Currently, the mainstream infrared small target detection algorithms rely on handcrafted features for detection, which suffer from high false alarm rates and poor adaptability in complex scenes. In recent years, deep learning-based object detection techniques have rapidly developed, achieving high levels of both speed and accuracy. Deep learning-based approaches have made great progress in many areas of computer vision, such as image segmentation [1,2], action recognition [3,4], and object detection [5,6]. However, research on applying deep learning techniques to infrared small target detection tasks is relatively rare. The main challenge lies in the small size and lack of contour information of the targets, which makes it difficult for the detection network to train and converge on them. Considering the powerful feature extraction and generalization capabilities of deep learning methods, adjusting the network structure and designing detection strategies specifically for small targets could undoubtedly lead to better performance in meeting the requirements of infrared small target detection tasks.

This study addresses the issue of detecting small infrared objects, where existing deep learning-based algorithms may lose feature information due to the complex background. To overcome this, we adjust the structure of the feature extraction network and adopt feature refinement mechanisms to enhance feature representation and suppress background interference, resulting in precise detection results generated from both classification and regression subnets. For more complex scenarios, we introduce a convolutional long short-term memory network to effectively combine spatio-temporal and feature information for higher detection performance.

The key contributions of our study are:

(1) We propose a temporally-aware fully convolutional infrared small target detection (TFCST) algorithm that leverages both spatial and temporal information from sequence images to address the problem of high false alarm rate in infrared small target detection.

(2) We introduce a fully convolutional-based small target detection algorithm (FCST) to address the issue of the reduced robustness of existing IRSTD methods in complex backgrounds. Furthermore, we propose a feature refinement mechanism to emphasize the target and suppress conflicting information at multiple scales, enhancing the IRSTD.

(3) Based on the single-frame FCST, we incorporate ConvLSTM units to extract spatiotemporal contextual information from the sequence images, boosting the detection of infrared small targets.

2. Related Work

To overcome these challenges, researchers have conducted research on the detection of infrared small targets and have achieved some research results.

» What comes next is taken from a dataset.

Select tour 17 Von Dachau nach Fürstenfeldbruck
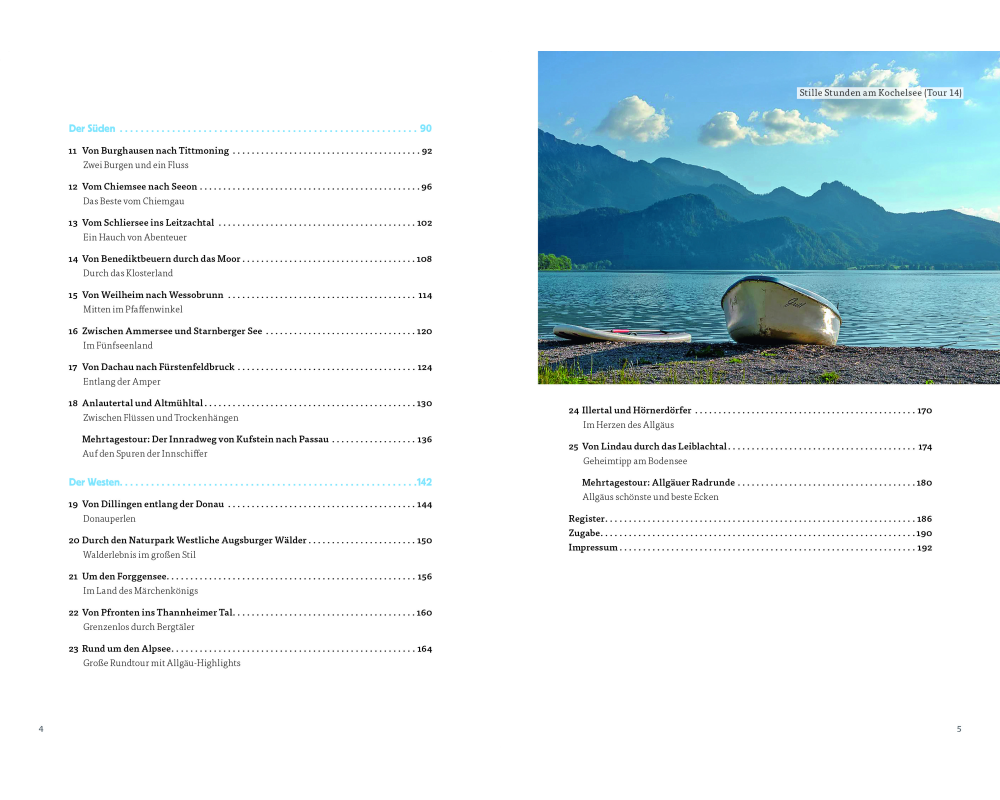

In the process of detecting small infrared targets, detection algorithms can be divided into two categories based on the differences in their spatial and temporal handling: algorithms based on single-frame images and those based on sequence images.

2.1. Single-Frame Image-Based Infrared Small Target Detection

Based on the current state of technology, there exist four categories of infrared small target detection algorithms for a single frame image. These categories include those based on filtering, visual contrast mechanisms, image data structures, and deep learning.

Filtering-based methods can be classified into two categories: spatial-domain filtering and frequency-domain filtering. Spatial-domain filtering methods estimate the background signal of the infrared image first, then perform differential operations on the original image and the estimated background image, and finally use threshold segmentation in the differential image to achieve small infrared target detection. Typical spatial-domain filtering methods include spatial domain high-pass filtering [7], maximum mean/median filtering [8], two-dimensional least mean square (TDLMS) filtering [9], bilateral filtering [10], and top-hat transformation [11], among others.

Frequency-domain filtering methods mainly design appropriate filters in the transform domain to remove the background and noise. The earliest frequency-domain filtering methods included ideal high-pass filtering, Gaussian high-pass filtering, and Butterworth filtering.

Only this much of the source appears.